¶ Now is the Time for FaceTime

I've been thinking a little more about Microsoft's acquisition of Skype and how it will affect users. I made a quip earlier about how I'd hate to be a podcaster who depends on Skype for their business. Honestly, pretty much every podcast I listen to relies on Skype. Now would be a great time for someone else to jump into the game with a first-class conferencing app.

But podcasting is a little bit of a niche market for Skype. The majority of Skype's use is regular people keeping in touch — especially overseas. My folks use Skype almost daily to communicate with a friend stationed in Iraq.

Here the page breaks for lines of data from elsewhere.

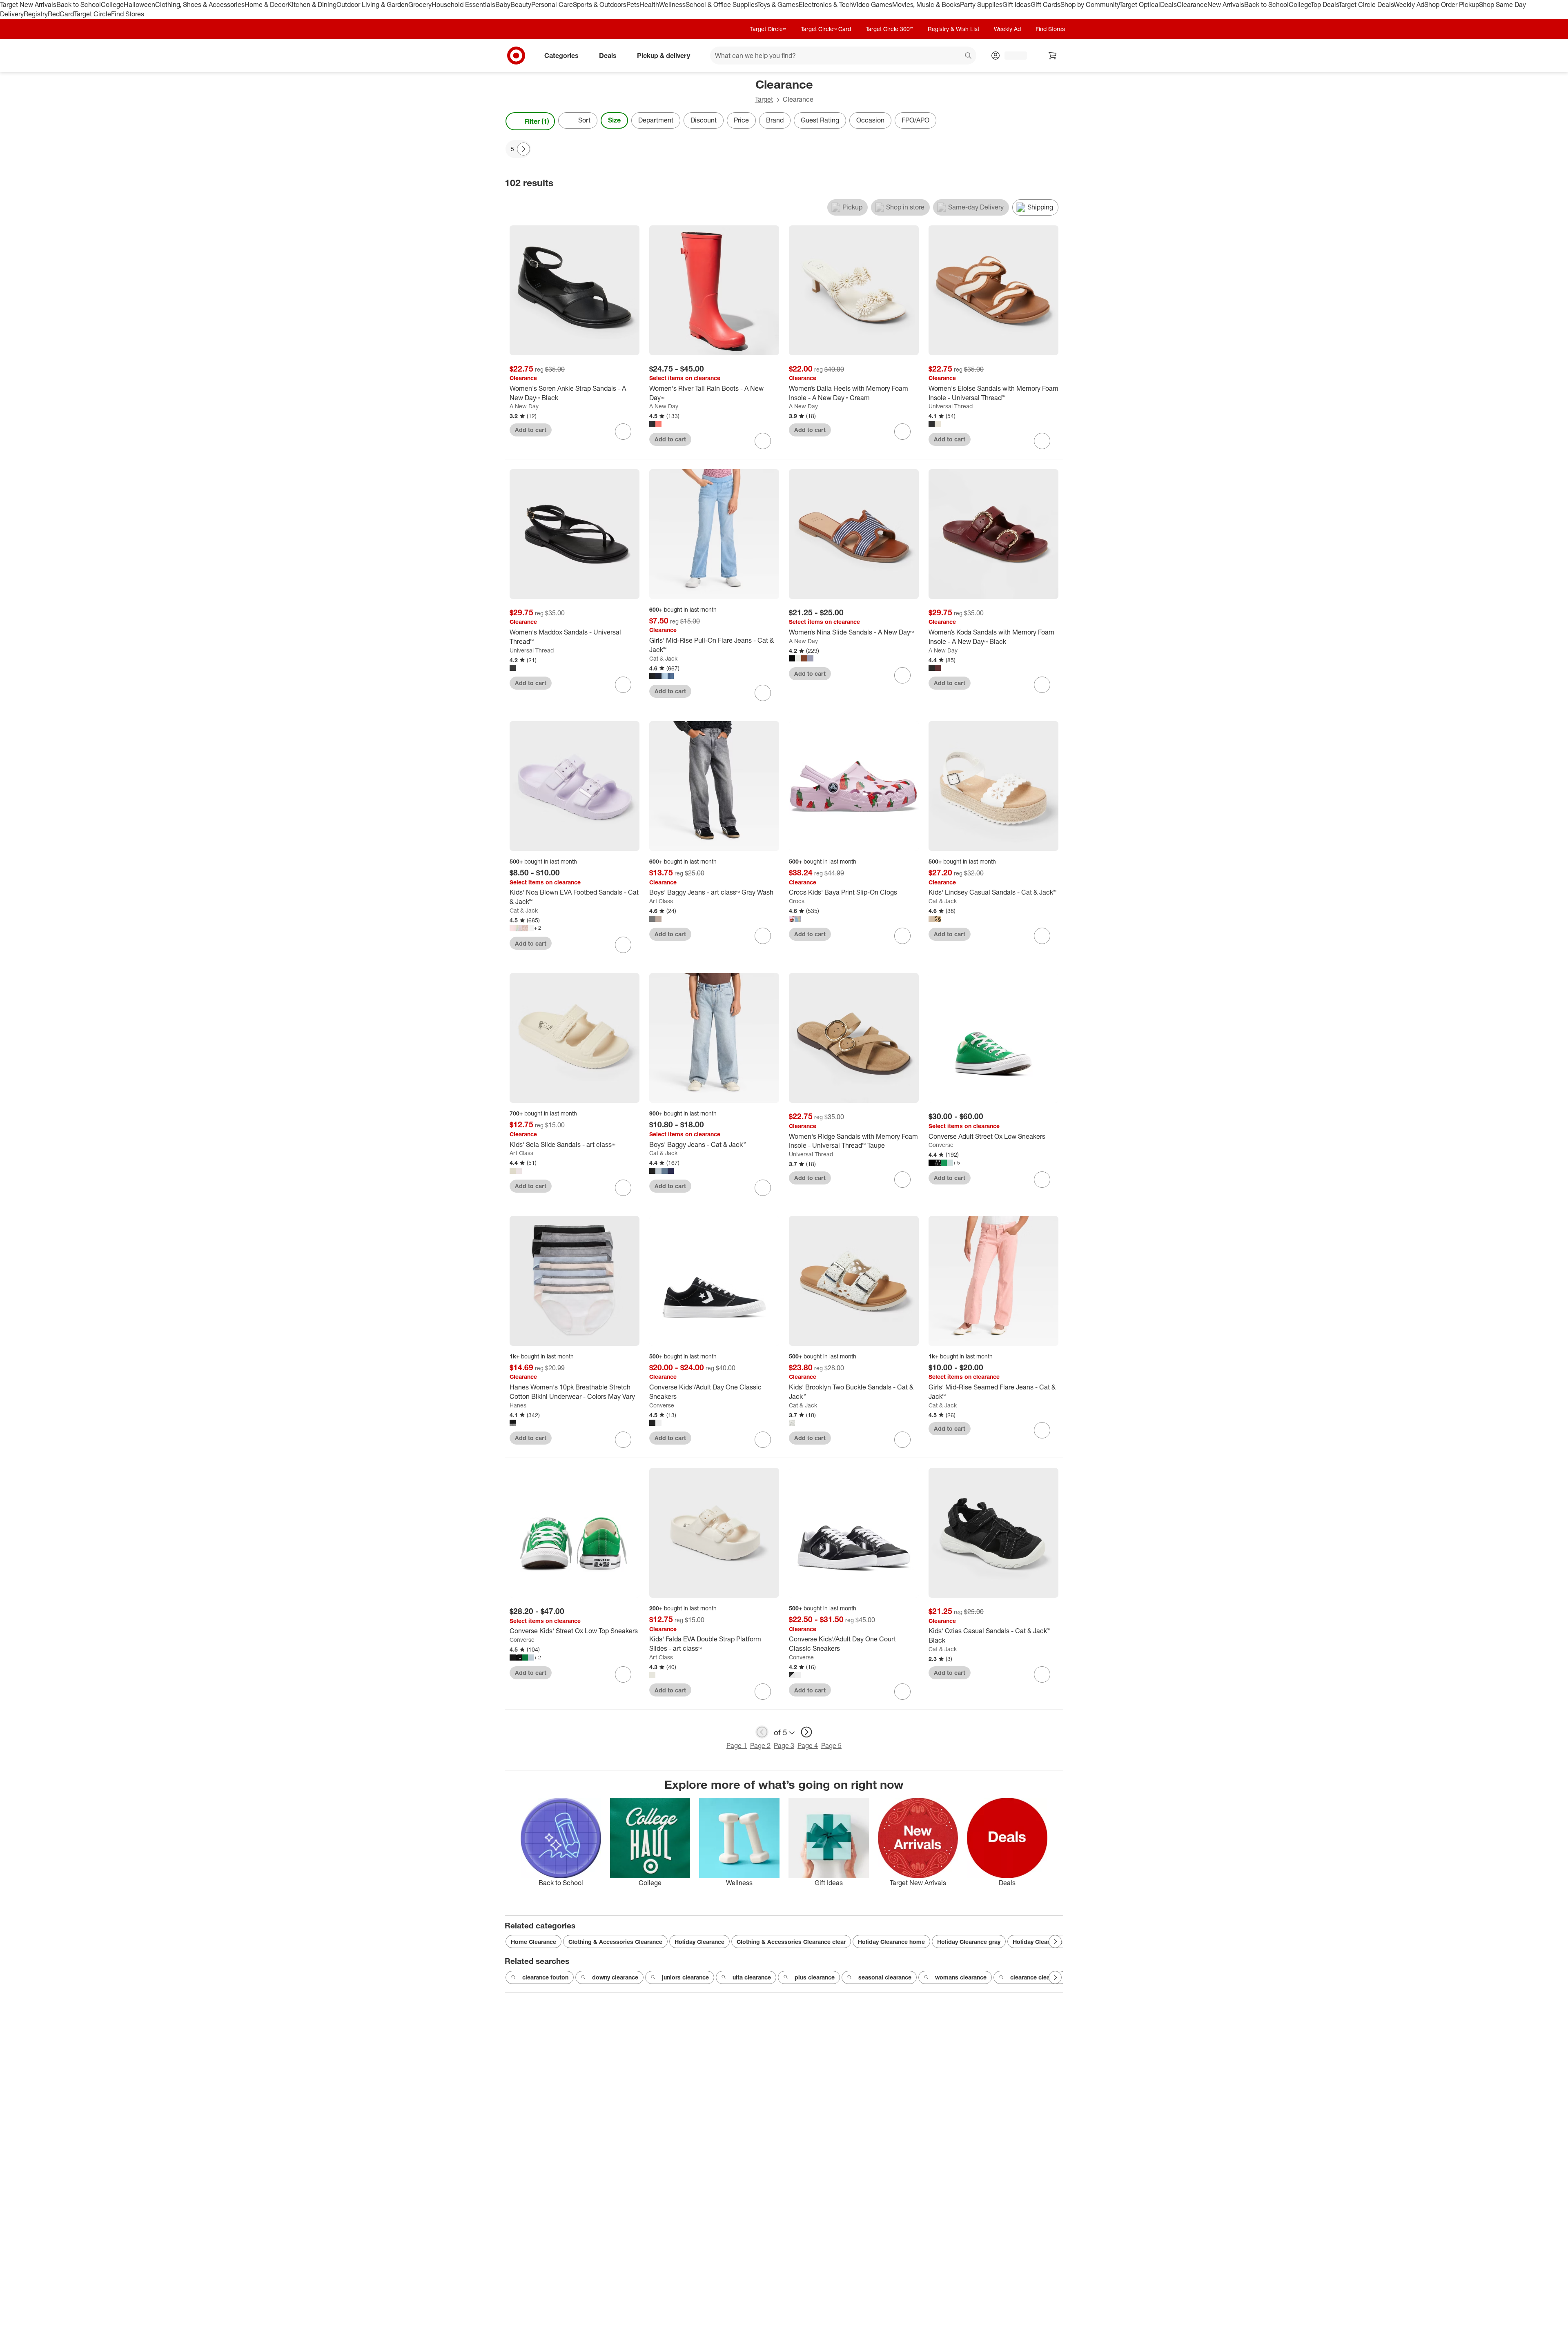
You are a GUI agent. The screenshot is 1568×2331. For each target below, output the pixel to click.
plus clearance (815, 1977)
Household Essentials (463, 4)
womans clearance (961, 1977)
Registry (36, 14)
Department (655, 120)
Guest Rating (820, 120)
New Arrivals (1225, 4)
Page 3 (784, 1745)
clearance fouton (545, 1977)
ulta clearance (752, 1977)
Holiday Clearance (699, 1941)
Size (614, 120)
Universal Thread (951, 406)
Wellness (672, 4)
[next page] (806, 1732)
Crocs (796, 900)
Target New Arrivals (28, 4)
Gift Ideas (1016, 4)
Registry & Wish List (953, 28)
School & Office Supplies (721, 4)
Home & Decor (266, 4)
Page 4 (807, 1745)
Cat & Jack (663, 658)
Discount (703, 120)
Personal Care (552, 4)
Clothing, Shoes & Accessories (200, 4)
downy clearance (615, 1977)
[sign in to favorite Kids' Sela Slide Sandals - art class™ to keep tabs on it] (623, 1188)
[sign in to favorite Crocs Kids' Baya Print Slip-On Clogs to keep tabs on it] (902, 936)
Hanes (518, 1405)
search (968, 56)
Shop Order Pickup (1451, 4)
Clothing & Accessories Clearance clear (791, 1941)
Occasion (870, 120)
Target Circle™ (768, 28)
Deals (1168, 4)
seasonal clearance (884, 1977)
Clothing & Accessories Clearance (615, 1941)
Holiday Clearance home (891, 1941)
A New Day (524, 406)
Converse (941, 1144)
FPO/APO (915, 120)
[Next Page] (1055, 121)
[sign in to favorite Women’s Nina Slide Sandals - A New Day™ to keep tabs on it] (902, 675)
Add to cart (530, 429)
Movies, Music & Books (926, 4)
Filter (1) (536, 121)
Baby (502, 4)
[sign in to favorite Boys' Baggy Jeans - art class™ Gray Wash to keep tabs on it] (763, 936)
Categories (561, 55)
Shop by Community (1089, 4)
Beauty (520, 4)
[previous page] (761, 1732)
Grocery (420, 4)
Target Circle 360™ (889, 28)
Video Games (872, 4)
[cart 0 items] (1053, 56)
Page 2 (760, 1745)
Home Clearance (533, 1941)
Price (741, 120)
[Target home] (516, 55)
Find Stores (127, 14)
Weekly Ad (1409, 4)
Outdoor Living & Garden (372, 4)
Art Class (661, 900)
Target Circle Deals (1366, 4)
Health (649, 4)
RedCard (61, 14)
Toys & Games (778, 4)
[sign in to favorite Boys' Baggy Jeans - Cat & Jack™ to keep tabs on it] (763, 1188)
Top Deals (1325, 4)
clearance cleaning (1036, 1977)
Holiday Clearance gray (968, 1941)
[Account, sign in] (1011, 56)
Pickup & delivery (663, 55)
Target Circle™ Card (826, 28)
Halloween (139, 4)
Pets (632, 4)
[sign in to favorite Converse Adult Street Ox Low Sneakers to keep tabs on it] (1042, 1179)
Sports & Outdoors (599, 4)
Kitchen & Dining (311, 4)
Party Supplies (981, 4)
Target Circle (92, 14)
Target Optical (1139, 4)
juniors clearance (685, 1977)
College (112, 4)
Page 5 (831, 1745)
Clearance (1192, 4)
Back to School (78, 4)
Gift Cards (1045, 4)
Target (764, 99)
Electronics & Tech (826, 4)
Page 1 (736, 1745)
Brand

Now, I don't use Skype often. And I have never used it on Windows. But the Mac version actually took several steps backwards from the previous v2.8 to the rehashed v5. The UI is a mess. A few weeks ago, I did actually have to use Skype to video chat with one of my few PC-using relatives. It. Was. Awful. The video didn't start right away so I had to figure out how to get that going, then my uncle couldn't hear me, so he had to figure out what was wrong on his end with that. It took ten minutes of fiddling before we could even talk.

Compare this with Apple's FaceTime. For regular video chat, it is fantastic. You select the person you want to talk to, and the call connects. Every. Time. Instant audio and video. Drop dead simple.

FaceTime has one major downfall though: it only works between iPods touch, iPhones, iPads, & Macs. When FaceTime was introduced, it was billed as being an open spec that anyone could build upon. Unfortunately that hasn't happened yet.

Apple, now is the time to make your play. Get FaceTime for Windows out. Heck, get FaceTime on Android devices. Act soon, and FaceTime could be the next de facto video communication app for the rest of us.